> **What to do**
List each line in the rows below that contains the string "Task", copying every such line in full.

> **Dataset content**
* START *

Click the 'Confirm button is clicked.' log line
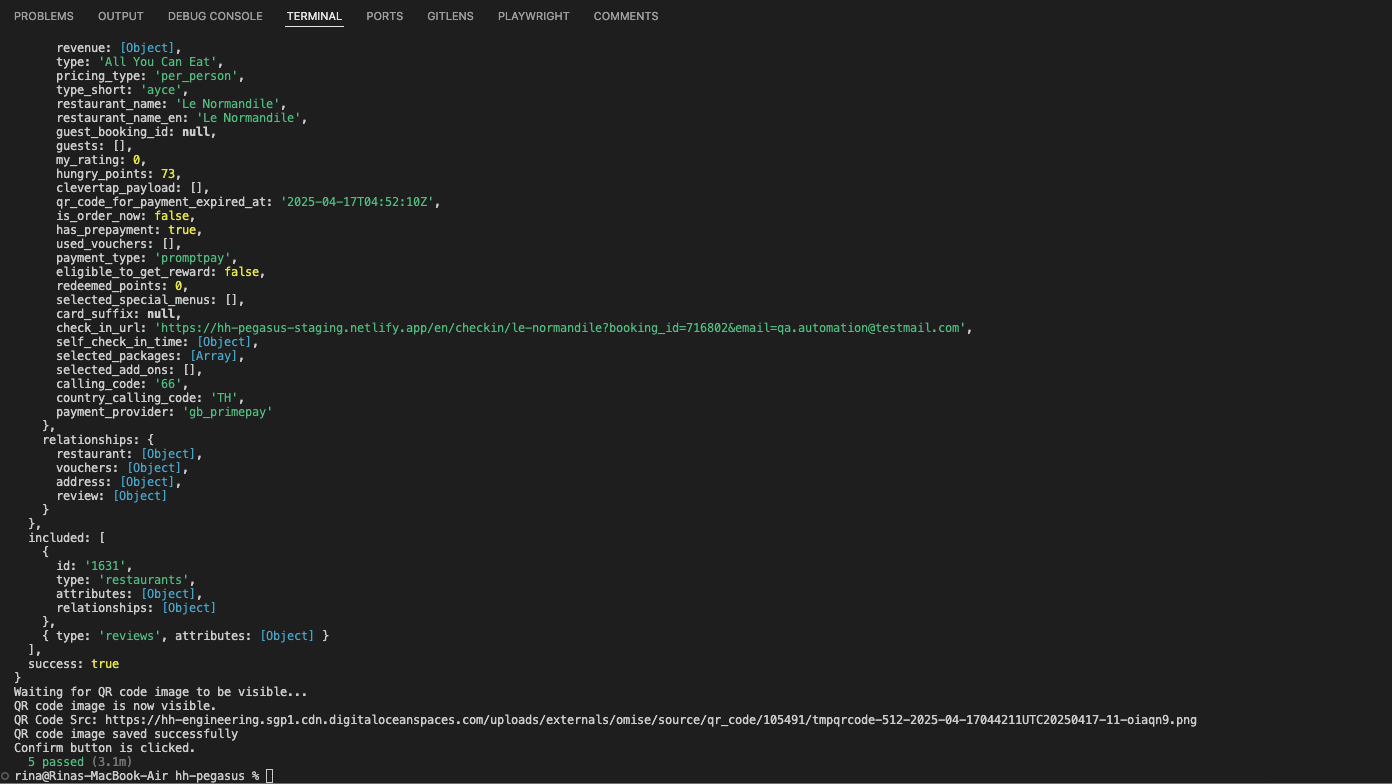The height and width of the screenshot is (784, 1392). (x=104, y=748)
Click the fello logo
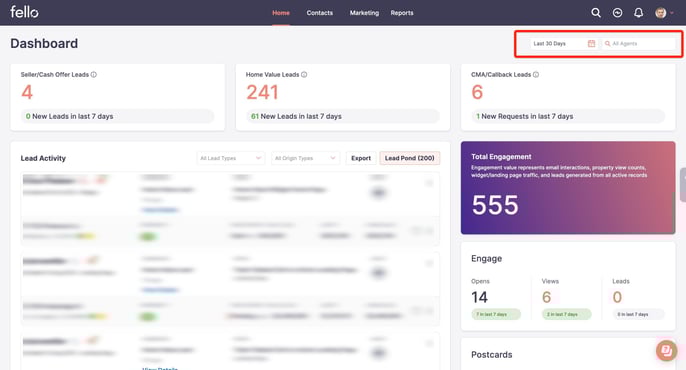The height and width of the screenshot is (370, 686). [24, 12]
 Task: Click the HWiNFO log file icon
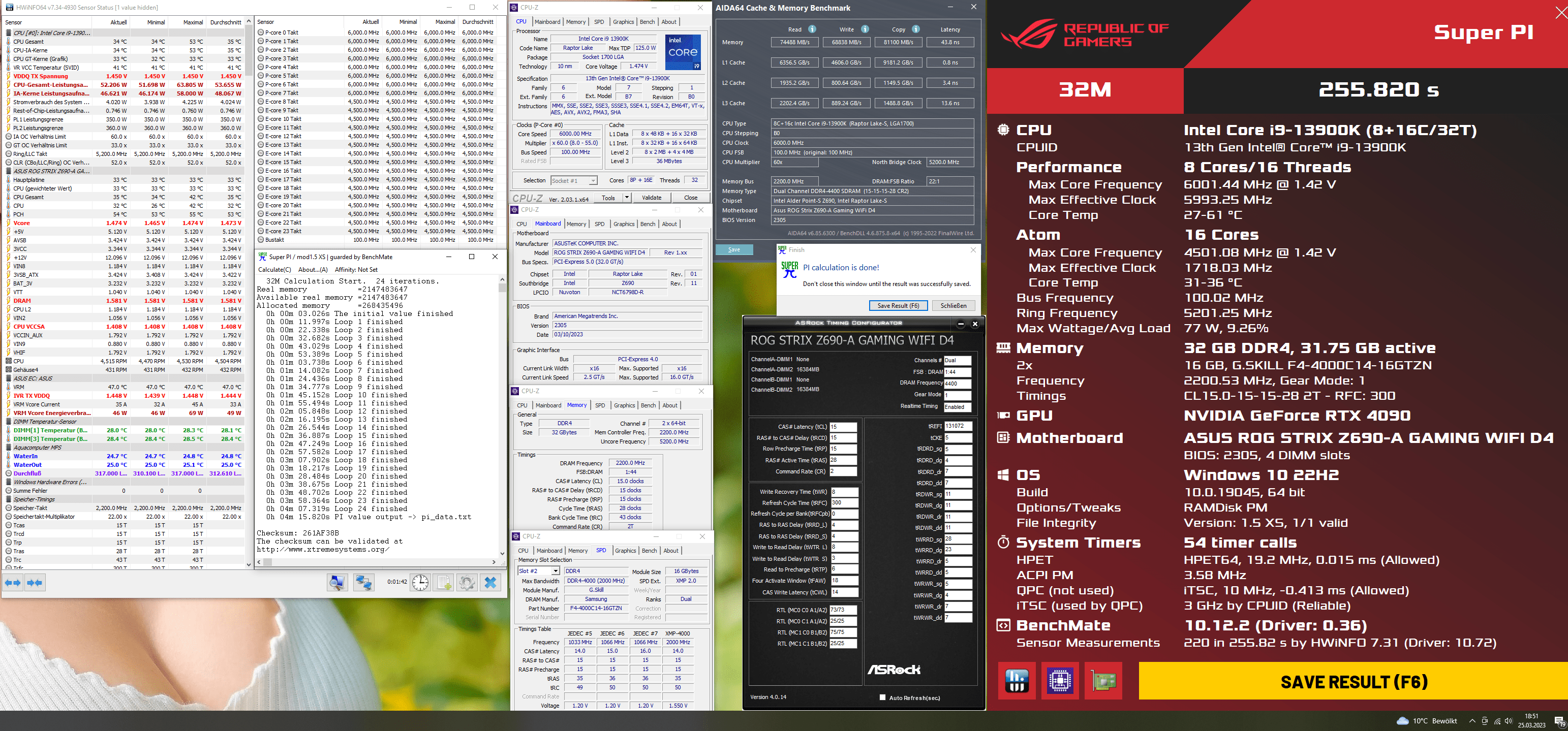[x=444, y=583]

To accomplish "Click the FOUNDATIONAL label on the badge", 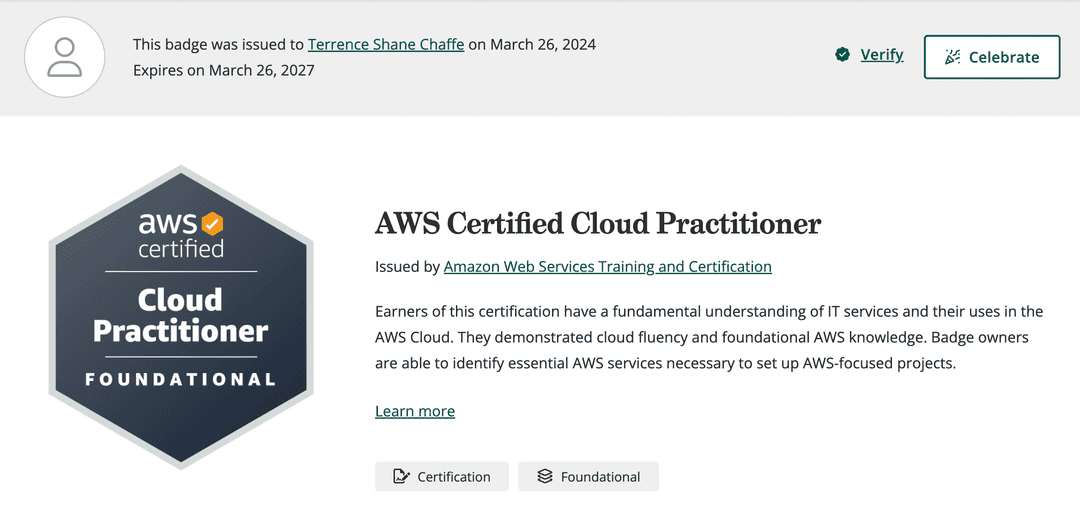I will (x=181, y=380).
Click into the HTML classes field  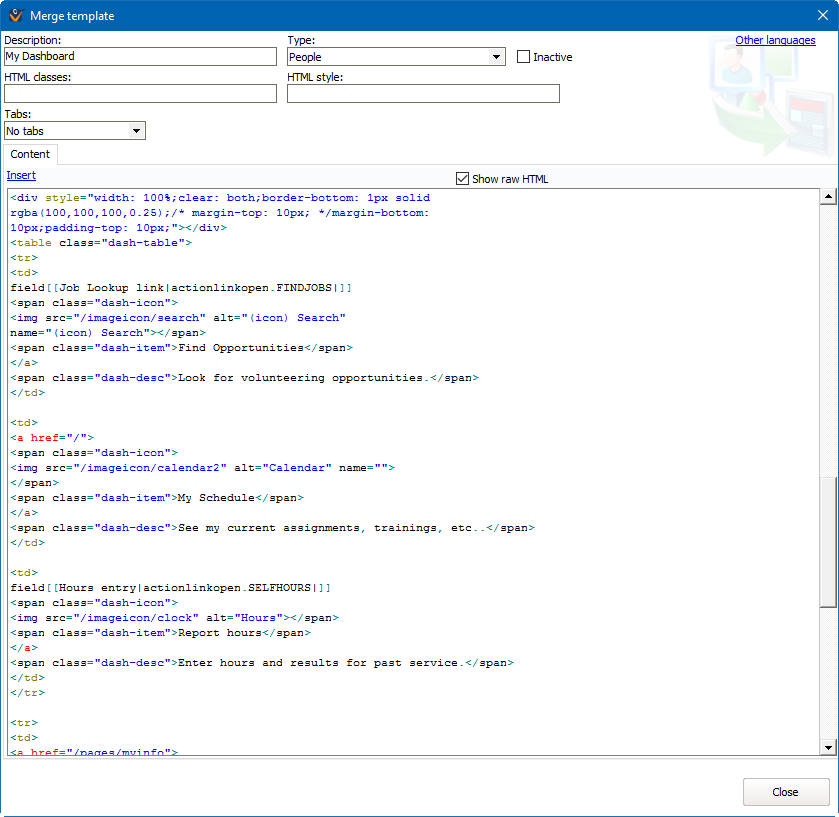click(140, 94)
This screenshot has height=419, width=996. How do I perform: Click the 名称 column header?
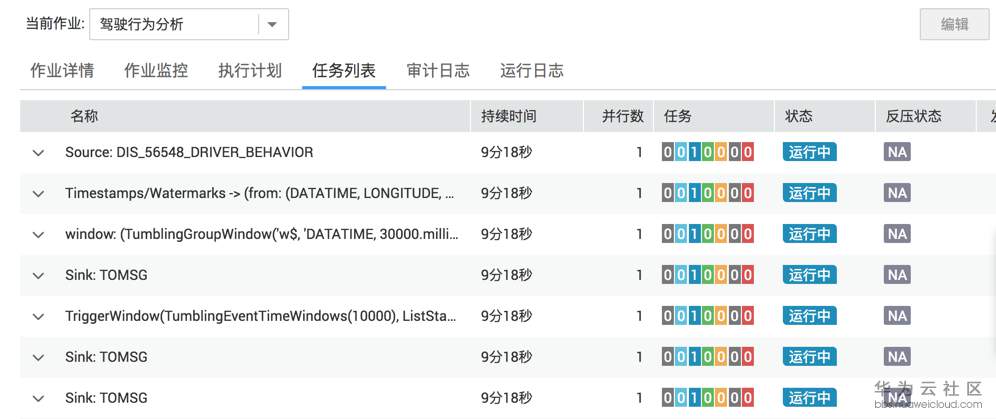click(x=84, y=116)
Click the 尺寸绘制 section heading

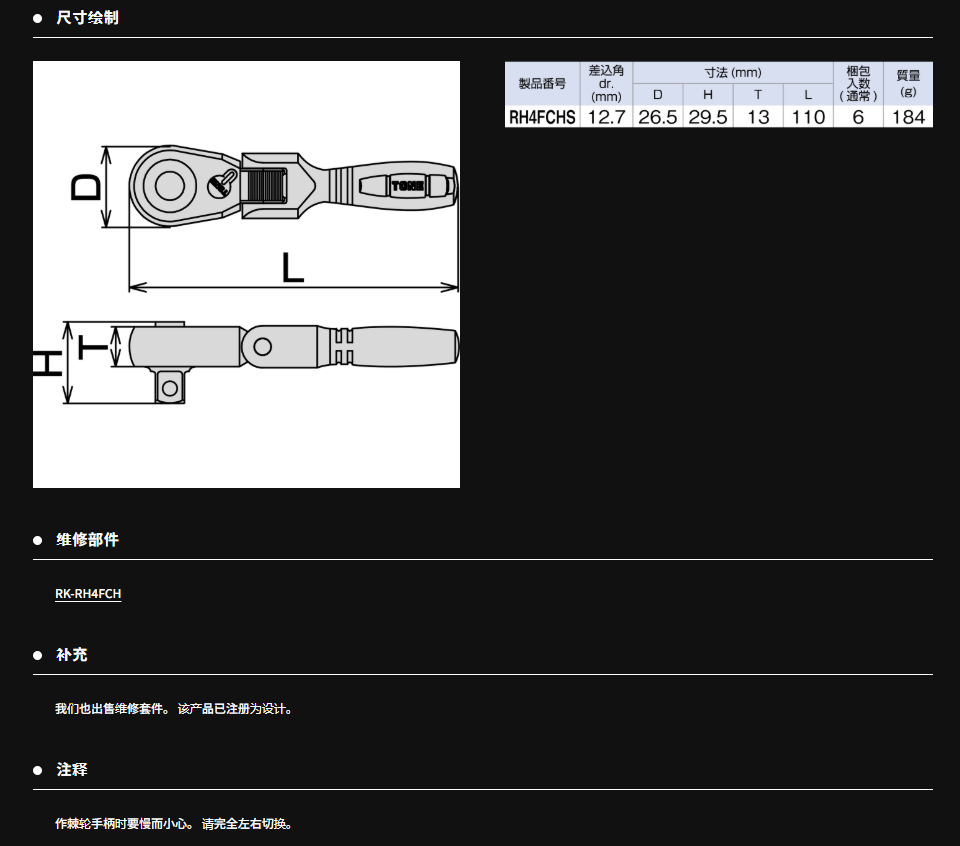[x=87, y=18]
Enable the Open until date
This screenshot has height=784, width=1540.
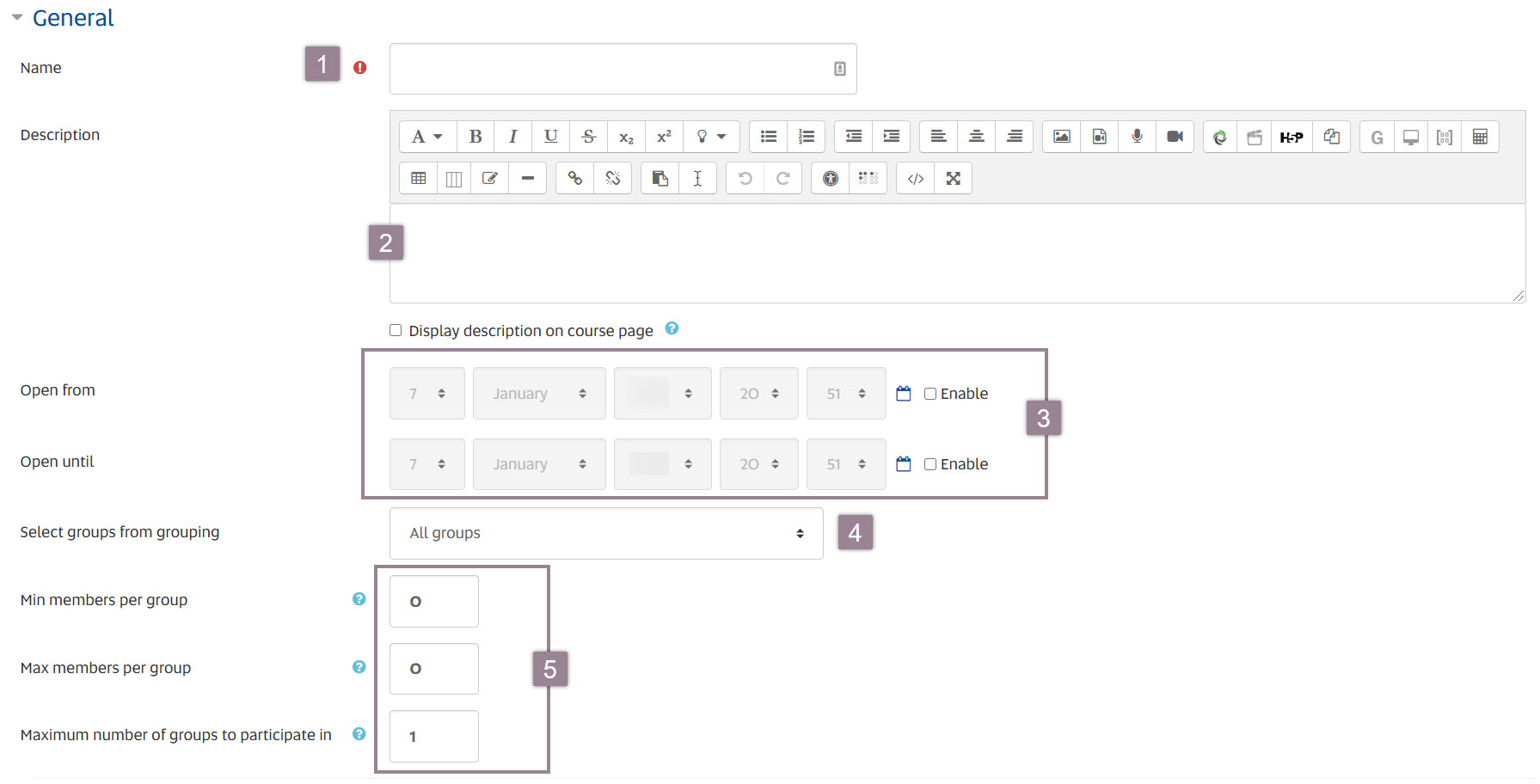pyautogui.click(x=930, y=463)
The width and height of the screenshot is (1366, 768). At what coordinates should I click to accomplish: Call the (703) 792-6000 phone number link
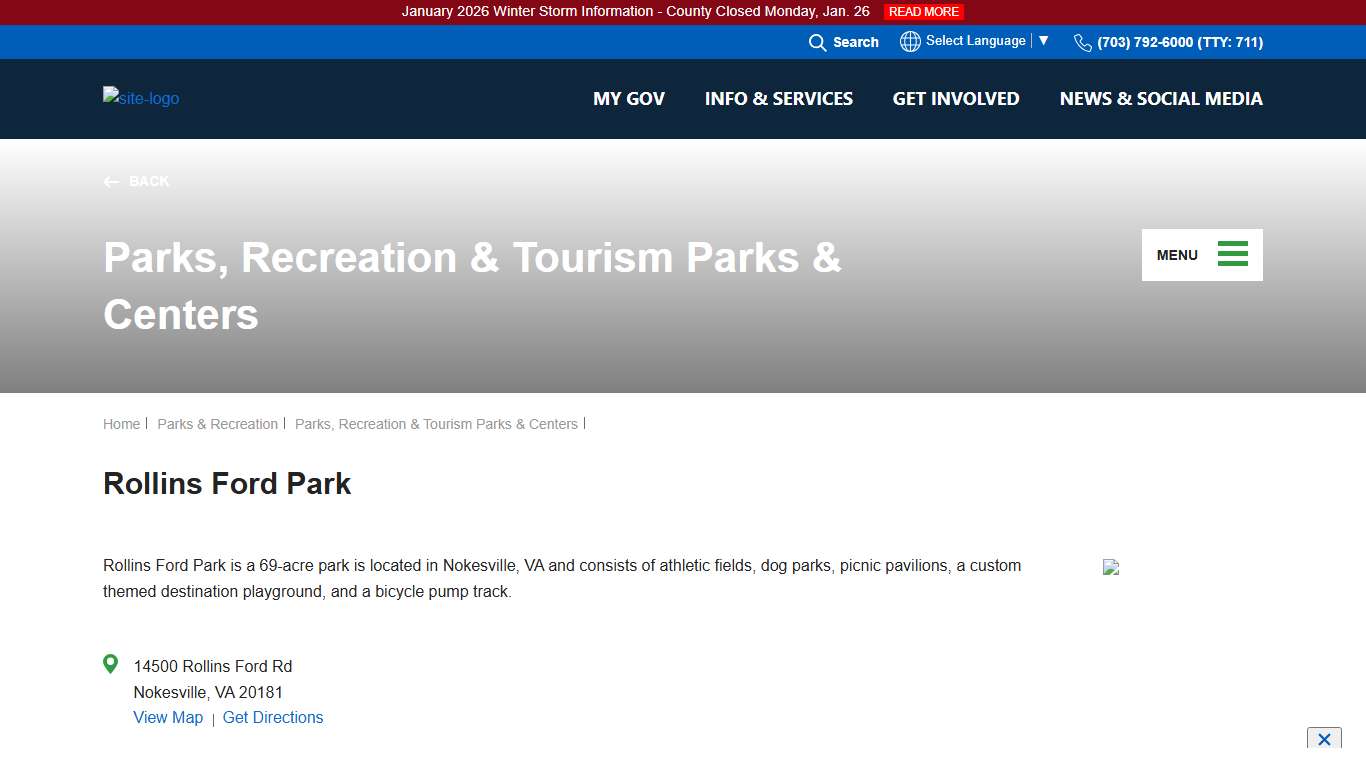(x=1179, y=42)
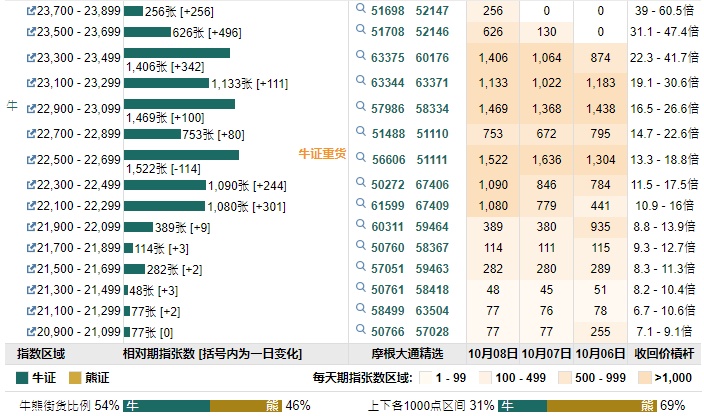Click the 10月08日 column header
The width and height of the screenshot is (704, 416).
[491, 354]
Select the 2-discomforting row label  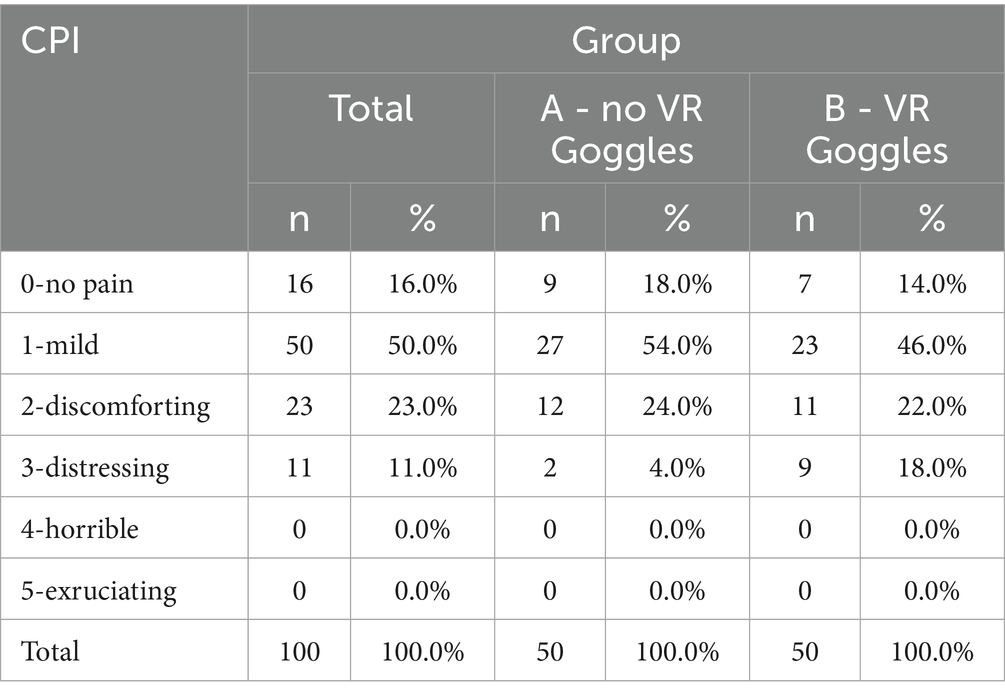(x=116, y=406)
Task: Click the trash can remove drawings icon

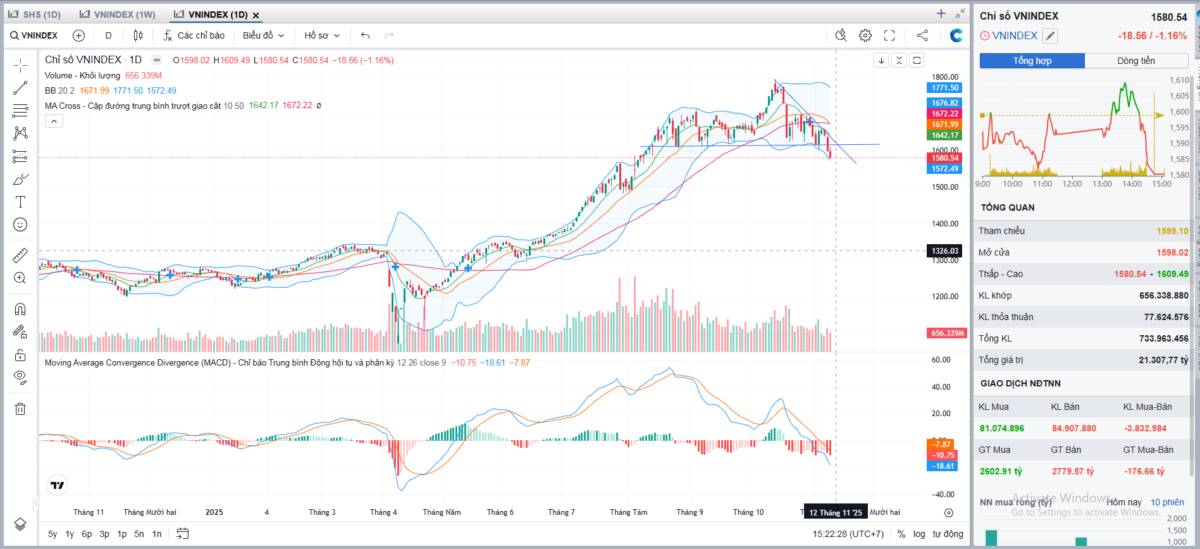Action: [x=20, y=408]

* END *

> **Expected answer**
 Task: Click the HWiNFO log file icon
Task: Click the trash can remove drawings icon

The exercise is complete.